Stored records:
=======

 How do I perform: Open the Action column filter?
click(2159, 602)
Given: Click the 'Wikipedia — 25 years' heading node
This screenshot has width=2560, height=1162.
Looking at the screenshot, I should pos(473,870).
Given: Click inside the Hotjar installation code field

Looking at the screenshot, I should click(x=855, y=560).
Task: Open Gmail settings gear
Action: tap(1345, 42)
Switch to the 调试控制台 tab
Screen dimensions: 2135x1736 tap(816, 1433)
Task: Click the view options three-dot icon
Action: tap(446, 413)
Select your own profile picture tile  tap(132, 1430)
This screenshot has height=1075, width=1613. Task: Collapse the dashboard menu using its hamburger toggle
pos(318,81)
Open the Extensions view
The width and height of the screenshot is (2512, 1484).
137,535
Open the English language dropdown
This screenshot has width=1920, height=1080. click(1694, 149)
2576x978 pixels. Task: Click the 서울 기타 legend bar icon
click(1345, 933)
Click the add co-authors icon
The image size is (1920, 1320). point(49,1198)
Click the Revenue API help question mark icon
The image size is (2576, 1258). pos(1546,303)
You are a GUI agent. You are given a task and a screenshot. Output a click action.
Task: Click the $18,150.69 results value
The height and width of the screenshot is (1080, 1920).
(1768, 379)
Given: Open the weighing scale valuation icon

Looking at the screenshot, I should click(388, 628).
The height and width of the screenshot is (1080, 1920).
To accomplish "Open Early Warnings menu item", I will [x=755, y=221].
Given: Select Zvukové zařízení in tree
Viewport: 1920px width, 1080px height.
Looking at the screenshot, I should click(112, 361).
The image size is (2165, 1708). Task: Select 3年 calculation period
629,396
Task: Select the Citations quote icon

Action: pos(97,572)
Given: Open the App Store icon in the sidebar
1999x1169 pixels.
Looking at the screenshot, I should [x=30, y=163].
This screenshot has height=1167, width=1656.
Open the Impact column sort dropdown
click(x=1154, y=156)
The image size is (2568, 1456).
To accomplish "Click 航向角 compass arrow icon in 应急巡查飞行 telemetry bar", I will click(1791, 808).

=======

◆ What to produce:
Line count for the string "will": work it out from the records above and reply with the number alone.

◆ Solution to this exercise:
2